With regard to security compliance the biggest challenges would be staffing and funding. There are several roles spelled out in Section 3 of the CJIS Security Policy that outline specific duties that each role is responsible for. In the case of rural police departments, they simply may not have adequate staff to fill those roles and carry out follow-up required to keep a law enforcement system in compliance with the particular areas of security they need.

My company sees agencies of all sizes using our hosted license plate reader and facial recognition solutions for this very reason. We have built our business around providing a level of security and infrastructure that most agencies, regardless of size, would find difficult to emulate. With that said, many agencies are moving to hosted solutions like ours to effectively outsource these requirements, allowing them to focus agency resources elsewhere. It is important to note, however, that the agency is still responsible for ensuring that these types of providers truly meet the requirements. I cover this topic in greater detail in my white paper.

There are also police agencies that rely on either state or county support for their IT needs. This may be a partial solution or may become problematic depending on what the service offerings are.
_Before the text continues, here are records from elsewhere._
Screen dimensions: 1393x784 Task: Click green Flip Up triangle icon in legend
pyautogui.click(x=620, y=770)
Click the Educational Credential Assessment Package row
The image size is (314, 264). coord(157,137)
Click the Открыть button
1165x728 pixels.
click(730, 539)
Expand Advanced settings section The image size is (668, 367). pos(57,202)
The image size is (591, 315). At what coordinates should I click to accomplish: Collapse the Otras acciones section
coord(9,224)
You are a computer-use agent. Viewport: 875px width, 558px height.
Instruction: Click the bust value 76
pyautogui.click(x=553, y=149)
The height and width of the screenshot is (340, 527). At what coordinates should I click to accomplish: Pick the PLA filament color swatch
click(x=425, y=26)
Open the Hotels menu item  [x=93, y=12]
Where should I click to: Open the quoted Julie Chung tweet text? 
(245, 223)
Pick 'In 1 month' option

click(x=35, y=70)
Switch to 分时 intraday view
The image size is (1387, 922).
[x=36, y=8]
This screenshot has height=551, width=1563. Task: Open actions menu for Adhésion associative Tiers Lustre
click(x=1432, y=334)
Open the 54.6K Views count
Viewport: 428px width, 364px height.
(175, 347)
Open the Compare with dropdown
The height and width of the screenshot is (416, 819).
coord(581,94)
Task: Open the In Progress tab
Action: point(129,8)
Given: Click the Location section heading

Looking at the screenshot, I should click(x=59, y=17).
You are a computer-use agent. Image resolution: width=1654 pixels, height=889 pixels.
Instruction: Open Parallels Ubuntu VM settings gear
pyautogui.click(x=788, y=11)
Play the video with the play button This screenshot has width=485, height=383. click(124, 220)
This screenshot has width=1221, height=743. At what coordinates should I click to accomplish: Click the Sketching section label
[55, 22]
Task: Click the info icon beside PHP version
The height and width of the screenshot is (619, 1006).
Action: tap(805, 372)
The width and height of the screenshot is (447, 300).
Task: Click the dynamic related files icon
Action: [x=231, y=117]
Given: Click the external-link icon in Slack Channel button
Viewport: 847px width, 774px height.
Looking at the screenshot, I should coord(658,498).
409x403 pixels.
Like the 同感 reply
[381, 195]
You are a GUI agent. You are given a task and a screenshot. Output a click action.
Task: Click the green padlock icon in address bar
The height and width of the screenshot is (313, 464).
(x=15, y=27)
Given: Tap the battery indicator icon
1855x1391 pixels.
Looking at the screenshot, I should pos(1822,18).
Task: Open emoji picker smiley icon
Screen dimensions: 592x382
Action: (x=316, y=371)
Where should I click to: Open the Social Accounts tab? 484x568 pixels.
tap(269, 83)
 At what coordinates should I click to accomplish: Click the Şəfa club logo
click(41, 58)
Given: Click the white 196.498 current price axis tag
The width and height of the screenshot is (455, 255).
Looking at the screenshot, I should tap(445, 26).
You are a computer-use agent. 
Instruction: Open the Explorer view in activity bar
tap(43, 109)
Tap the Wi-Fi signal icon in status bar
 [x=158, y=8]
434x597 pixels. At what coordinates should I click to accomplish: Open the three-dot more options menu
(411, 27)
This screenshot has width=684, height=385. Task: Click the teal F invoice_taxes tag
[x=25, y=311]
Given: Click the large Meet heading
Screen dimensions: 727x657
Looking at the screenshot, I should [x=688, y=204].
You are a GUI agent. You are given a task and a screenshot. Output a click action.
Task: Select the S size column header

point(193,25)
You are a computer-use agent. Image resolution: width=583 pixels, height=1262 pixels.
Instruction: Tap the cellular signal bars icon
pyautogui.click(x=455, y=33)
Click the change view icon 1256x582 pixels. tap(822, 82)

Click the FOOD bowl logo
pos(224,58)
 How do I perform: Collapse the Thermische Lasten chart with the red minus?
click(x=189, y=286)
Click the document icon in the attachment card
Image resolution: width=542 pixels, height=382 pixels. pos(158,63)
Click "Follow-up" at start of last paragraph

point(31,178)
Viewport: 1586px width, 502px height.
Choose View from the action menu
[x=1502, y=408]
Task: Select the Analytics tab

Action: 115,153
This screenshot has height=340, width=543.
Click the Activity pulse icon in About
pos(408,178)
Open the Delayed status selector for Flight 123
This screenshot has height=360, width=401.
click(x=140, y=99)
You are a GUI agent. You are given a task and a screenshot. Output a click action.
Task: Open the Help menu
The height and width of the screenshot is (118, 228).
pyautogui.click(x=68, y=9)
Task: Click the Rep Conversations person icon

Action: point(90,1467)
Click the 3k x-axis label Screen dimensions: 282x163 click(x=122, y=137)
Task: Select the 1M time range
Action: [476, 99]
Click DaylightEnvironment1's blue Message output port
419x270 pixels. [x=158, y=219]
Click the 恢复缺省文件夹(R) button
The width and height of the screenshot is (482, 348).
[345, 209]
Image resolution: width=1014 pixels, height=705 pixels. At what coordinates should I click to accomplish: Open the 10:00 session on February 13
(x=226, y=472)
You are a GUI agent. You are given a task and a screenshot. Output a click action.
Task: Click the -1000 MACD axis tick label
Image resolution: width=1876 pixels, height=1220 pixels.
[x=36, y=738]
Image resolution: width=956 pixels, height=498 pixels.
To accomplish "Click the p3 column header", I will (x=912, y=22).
An agency can incur additional needs or requirements that may not be able to be supported by the state or county, depending on the accepted responsibilities of the supporting entity. Where the funding came from could be a challenge as well; if a rural agency applies for and is granted funding from a specific source, there may be specific stipulations with regard to security or the programs’ use that may not be supported at the state or county level.

Lastly, rural agencies should consult with their allied law enforcement in consideration for the security model they choose to rely upon and there are several: National Institute of Standards and Technology (NIST), FBI-CJIS Security Policy, FIPS-140-2, Global Reference Architecture (GRA), just to name a few.

Ultimately whichever direction agencies choose to go regarding security, they need to be the ones comfortable with the standards and level of security that they choose for protecting their data.